#### [Action item A]
According to the passage on Xenopus frogs, how long does it take Xenopus tropicalis to mature?
#### [Action item B]
From the passage on Xenopus frogs, copy the portion that starts with "In recent years, a" and goes on through "do experiments with.".

#### [Reading passage]
#####

A world without genetics
Perhaps surprisingly, Xenopus laevis has 'no genetics'. This is partly because it takes a year for females to reach sexual maturity, making breeding experiments impractical. Worse, unlike diploid flies, worms and fish (where each cell contains two copies of each gene), Xenopus is allotetraploid (four copies of each gene).
This would make it incredibly difficult to knock out a gene. Xenopus researchers have therefore developed methods for producing 'dominant negatives' - specific inhibitors of proteins within the frog. These can be more informative than loss-of-function mutations because they tend to block a whole family of proteins rather than just one gene product.
Another popular technique is to force Xenopus to make too much of a particular protein, by injecting messenger RNA into early embryos. And in 1996, Enrique Amaya and Kris Kroll found a way to introduce new genes into embryos through the sperm. This has proved very useful, enabling molecular studies of organ development, regeneration and metamorphosis.
In recent years, a close cousin of X. laevis, Xenopus tropicalis, has also entered the developmental fray. Tropicalis is smaller than laevis, has a shorter life cycle (it matures in about six months), and has a small diploid genome (which is being sequenced). There are hopes that tropicalis will have all the advantages of laevis and genetics as well. On the downside, Xenopus tropicalis is trickier to keep and do experiments with.
"The essence of development is the creation of complexity from a simple starting point - a fertilised egg," says Professor Slack. "We now have a good idea of how the interaction of different signals patterns a three-dimensional object - the embryo. We don't know so much about how the body organs develop, how the tadpole metamorphoses into the frog, or how limbs or tails regenerate. But these are all areas to which Xenopus and other amphibians can contribute, complementing research on other organisms."
Moreover, there are still questions of development that Professor Slack regards as almost completely unaddressed. "I'd really like to know how the timing of development is controlled. Is there a master clock, or does one event cause another? How are the relative proportions of different structures controlled? And why does the whole animal have a certain preset size? Just look at dogs - why is a chihuahua 80 times smaller than a St Bernard? So you see, despite all the progress in developmental biology, there are still lots of black boxes out there."
Other discoveries using frogs
Although embryology has proved to be the frog's tour de force, many other fields have benefited. Here are a few highlights.

#####

#### [Dataset records]
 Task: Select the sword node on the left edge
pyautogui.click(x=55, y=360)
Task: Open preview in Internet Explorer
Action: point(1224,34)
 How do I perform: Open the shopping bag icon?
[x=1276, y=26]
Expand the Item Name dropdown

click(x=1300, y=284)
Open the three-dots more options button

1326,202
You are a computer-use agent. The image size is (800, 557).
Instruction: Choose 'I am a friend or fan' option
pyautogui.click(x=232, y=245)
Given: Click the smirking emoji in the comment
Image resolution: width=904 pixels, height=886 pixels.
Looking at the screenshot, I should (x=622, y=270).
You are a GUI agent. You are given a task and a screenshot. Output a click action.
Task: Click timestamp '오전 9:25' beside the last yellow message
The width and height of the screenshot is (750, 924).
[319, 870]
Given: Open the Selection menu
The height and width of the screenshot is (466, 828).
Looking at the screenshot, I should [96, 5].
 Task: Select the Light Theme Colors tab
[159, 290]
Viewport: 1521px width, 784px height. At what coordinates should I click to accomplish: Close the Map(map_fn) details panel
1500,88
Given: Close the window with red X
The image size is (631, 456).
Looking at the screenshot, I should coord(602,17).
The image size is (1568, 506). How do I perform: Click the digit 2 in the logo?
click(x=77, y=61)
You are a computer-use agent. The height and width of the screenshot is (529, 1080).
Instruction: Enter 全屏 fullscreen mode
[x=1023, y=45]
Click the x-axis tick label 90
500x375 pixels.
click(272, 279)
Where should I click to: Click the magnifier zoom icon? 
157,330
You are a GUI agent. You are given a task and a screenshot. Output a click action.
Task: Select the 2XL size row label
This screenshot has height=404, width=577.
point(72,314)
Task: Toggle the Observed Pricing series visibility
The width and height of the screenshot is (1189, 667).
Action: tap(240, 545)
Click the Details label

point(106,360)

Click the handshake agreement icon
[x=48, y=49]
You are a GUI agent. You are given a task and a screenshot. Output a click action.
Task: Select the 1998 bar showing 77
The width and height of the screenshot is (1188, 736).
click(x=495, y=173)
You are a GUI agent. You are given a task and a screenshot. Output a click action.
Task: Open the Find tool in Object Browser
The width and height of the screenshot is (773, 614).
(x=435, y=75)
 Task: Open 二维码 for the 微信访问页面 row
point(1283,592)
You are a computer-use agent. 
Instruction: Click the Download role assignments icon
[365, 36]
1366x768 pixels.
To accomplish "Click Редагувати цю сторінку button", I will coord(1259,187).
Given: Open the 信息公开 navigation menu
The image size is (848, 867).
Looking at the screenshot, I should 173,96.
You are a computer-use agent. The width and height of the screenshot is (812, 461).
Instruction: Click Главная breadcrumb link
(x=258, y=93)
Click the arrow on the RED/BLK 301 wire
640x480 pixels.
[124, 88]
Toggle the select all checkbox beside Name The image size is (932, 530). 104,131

#####

#### [Answer box A]
About six months

#### [Answer box B]
In recent years, a close cousin of X. laevis, Xenopus tropicalis, has also entered the developmental fray. Tropicalis is smaller than laevis, has a shorter life cycle (it matures in about six months), and has a small diploid genome (which is being sequenced). There are hopes that tropicalis will have all the advantages of laevis and genetics as well. On the downside, Xenopus tropicalis is trickier to keep and do experiments with.